What the task requires: Only certain lines below are wanted: those starting at the line containing "659x2576 pixels." and ending at the line containing "Task: Click the 深圳新鹏城 round team logo", both included, each retyped exactly.

(Information)

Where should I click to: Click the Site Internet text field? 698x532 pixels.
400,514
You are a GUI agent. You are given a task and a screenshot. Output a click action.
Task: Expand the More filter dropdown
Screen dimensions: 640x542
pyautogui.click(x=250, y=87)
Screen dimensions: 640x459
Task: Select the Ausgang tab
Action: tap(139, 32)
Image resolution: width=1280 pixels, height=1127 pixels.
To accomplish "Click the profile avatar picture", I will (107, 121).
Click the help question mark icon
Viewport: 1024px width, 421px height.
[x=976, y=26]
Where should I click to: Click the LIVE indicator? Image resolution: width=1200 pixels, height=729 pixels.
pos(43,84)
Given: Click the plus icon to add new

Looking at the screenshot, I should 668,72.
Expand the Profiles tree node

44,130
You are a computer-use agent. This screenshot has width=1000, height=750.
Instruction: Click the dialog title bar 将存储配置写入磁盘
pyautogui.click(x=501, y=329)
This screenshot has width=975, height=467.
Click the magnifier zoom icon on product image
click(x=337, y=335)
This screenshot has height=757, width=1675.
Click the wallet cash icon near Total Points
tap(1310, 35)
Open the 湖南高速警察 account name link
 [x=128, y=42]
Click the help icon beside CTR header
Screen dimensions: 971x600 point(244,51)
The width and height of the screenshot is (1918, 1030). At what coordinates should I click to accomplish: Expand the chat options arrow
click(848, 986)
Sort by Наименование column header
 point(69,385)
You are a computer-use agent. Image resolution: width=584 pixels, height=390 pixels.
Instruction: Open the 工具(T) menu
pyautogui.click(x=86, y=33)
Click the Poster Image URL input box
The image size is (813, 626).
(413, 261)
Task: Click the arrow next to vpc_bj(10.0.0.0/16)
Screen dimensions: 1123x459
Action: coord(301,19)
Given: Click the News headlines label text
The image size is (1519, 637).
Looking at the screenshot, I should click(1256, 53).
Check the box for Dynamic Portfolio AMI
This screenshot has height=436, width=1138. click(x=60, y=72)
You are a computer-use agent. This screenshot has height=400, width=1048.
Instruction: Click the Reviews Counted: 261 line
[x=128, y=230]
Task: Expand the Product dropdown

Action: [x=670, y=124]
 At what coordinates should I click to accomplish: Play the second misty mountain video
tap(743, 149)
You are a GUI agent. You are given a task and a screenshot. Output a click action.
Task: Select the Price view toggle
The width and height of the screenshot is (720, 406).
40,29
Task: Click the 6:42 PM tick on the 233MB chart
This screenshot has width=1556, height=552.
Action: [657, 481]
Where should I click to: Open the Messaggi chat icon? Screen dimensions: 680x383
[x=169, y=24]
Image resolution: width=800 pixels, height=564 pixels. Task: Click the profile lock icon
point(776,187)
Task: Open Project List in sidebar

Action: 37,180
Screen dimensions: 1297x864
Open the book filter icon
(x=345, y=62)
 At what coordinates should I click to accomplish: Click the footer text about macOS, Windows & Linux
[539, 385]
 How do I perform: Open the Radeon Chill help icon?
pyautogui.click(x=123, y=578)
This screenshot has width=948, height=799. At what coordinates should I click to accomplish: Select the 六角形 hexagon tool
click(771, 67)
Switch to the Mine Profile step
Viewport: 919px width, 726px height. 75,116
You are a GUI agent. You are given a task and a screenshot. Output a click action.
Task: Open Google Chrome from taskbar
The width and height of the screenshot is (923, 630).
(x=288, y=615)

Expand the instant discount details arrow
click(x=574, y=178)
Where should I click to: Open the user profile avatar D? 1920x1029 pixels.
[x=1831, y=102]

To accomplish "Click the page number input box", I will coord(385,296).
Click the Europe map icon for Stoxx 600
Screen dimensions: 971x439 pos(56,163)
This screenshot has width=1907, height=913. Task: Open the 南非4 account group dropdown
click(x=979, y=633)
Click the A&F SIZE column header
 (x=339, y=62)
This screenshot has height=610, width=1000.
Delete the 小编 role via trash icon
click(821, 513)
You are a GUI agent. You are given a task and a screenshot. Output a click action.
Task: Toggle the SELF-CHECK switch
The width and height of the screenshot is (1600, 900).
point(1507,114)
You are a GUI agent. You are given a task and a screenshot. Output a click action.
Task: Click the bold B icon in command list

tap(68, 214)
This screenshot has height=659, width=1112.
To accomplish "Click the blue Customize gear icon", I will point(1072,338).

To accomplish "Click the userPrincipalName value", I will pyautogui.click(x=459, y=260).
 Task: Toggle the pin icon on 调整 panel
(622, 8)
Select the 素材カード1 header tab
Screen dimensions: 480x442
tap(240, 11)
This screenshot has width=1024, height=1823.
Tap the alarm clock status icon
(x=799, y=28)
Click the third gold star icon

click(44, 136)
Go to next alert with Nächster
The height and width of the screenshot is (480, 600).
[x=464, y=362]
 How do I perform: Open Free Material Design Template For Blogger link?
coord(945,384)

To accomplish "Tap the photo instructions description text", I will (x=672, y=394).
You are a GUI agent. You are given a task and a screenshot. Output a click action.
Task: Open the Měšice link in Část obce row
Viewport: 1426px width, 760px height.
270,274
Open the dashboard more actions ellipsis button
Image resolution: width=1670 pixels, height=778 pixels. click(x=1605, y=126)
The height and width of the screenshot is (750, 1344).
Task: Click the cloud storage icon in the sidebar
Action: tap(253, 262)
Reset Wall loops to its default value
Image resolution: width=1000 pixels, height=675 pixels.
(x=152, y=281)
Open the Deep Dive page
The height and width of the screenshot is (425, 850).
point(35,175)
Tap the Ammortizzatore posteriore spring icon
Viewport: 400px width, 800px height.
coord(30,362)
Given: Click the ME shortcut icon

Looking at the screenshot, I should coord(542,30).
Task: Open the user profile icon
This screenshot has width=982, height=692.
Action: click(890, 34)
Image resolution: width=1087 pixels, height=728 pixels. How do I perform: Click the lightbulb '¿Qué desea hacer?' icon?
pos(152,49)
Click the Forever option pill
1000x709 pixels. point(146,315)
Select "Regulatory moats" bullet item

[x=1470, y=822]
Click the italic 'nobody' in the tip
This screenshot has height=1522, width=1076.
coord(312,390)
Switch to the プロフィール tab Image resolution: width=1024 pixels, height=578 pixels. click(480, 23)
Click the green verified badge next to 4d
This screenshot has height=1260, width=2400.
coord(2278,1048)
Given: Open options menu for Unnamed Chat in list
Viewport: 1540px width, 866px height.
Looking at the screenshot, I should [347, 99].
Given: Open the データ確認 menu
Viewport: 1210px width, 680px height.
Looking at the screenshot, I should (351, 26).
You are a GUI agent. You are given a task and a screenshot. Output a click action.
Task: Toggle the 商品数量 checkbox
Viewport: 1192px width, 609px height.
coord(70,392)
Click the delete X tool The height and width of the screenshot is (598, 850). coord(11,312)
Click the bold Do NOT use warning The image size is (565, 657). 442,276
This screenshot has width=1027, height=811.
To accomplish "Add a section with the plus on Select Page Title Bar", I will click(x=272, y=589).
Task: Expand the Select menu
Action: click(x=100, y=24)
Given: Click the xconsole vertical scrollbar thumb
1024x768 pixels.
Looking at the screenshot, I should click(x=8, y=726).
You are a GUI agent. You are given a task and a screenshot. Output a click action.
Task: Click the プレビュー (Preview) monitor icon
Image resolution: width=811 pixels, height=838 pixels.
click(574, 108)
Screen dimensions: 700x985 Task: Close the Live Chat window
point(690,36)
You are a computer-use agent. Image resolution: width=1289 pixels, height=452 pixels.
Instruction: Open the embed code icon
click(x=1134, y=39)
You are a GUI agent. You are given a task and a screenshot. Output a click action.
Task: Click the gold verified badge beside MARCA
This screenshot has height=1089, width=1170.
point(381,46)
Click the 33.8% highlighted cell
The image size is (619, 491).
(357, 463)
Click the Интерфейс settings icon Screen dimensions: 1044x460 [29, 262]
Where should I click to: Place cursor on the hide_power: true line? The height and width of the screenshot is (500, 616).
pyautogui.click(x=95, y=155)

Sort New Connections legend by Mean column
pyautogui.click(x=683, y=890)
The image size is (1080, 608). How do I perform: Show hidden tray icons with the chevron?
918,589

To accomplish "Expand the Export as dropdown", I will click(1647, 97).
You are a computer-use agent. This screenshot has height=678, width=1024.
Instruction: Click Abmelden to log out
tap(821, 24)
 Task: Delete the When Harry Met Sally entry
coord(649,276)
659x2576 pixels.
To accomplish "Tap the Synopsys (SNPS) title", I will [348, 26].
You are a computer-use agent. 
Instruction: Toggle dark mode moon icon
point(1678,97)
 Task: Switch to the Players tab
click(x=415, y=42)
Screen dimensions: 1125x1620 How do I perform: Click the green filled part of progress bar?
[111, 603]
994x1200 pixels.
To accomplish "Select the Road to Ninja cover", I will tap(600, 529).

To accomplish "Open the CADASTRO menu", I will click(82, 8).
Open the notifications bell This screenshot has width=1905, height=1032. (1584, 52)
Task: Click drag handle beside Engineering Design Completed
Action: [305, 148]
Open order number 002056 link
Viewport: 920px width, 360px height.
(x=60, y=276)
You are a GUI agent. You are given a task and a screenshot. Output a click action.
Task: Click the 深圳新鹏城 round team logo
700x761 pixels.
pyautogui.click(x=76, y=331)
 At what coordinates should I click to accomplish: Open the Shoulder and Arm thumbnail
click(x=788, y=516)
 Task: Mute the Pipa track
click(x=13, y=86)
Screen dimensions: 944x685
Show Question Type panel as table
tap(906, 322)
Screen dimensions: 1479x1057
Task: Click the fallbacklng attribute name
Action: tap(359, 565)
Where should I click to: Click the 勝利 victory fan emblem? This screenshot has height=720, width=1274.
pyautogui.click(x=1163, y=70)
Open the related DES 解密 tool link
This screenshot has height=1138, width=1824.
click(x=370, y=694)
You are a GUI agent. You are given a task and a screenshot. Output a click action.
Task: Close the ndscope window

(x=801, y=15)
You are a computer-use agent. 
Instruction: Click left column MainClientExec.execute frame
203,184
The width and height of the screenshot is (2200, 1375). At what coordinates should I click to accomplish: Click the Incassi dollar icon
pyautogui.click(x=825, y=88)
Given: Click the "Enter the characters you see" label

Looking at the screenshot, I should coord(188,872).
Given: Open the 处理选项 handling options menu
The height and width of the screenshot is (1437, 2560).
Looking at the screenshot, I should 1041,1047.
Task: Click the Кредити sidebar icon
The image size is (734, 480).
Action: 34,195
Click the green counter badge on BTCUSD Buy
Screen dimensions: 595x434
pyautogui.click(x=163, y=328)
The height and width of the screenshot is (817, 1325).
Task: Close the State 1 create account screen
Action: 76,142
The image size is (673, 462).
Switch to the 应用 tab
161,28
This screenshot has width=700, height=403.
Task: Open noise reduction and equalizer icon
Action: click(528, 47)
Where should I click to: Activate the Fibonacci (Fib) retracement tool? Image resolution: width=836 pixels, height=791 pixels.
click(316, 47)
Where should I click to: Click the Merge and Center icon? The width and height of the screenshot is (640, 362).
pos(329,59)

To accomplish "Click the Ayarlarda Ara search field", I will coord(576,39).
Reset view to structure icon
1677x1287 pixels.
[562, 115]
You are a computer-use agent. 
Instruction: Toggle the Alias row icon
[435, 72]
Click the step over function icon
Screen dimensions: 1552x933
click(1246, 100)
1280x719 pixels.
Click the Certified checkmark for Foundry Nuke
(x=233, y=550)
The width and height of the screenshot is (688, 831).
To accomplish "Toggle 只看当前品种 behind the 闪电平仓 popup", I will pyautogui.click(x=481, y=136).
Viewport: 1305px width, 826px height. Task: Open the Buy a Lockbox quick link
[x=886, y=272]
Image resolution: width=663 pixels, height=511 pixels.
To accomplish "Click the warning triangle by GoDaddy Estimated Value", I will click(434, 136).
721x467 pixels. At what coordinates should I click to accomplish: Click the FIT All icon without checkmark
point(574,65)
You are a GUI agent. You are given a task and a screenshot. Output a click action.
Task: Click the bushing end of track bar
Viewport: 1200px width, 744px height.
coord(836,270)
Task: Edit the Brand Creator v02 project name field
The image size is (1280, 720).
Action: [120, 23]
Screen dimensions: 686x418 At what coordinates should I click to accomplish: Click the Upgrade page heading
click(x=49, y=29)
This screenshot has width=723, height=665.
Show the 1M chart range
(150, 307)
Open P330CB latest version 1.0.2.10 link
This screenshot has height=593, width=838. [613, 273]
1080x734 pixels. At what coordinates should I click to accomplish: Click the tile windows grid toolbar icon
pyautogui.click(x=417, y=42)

(End Information)

Exercise output:
659x2576 pixels.
To accomplish "Tap the Synopsys (SNPS) title", I will [348, 26].
You are a computer-use agent. 
Instruction: Toggle dark mode moon icon
point(1678,97)
 Task: Switch to the Players tab
click(x=415, y=42)
Screen dimensions: 1125x1620 How do I perform: Click the green filled part of progress bar?
[111, 603]
994x1200 pixels.
To accomplish "Select the Road to Ninja cover", I will tap(600, 529).

To accomplish "Open the CADASTRO menu", I will click(82, 8).
Open the notifications bell This screenshot has width=1905, height=1032. (1584, 52)
Task: Click drag handle beside Engineering Design Completed
Action: [305, 148]
Open order number 002056 link
Viewport: 920px width, 360px height.
(x=60, y=276)
You are a GUI agent. You are given a task and a screenshot. Output a click action.
Task: Click the 深圳新鹏城 round team logo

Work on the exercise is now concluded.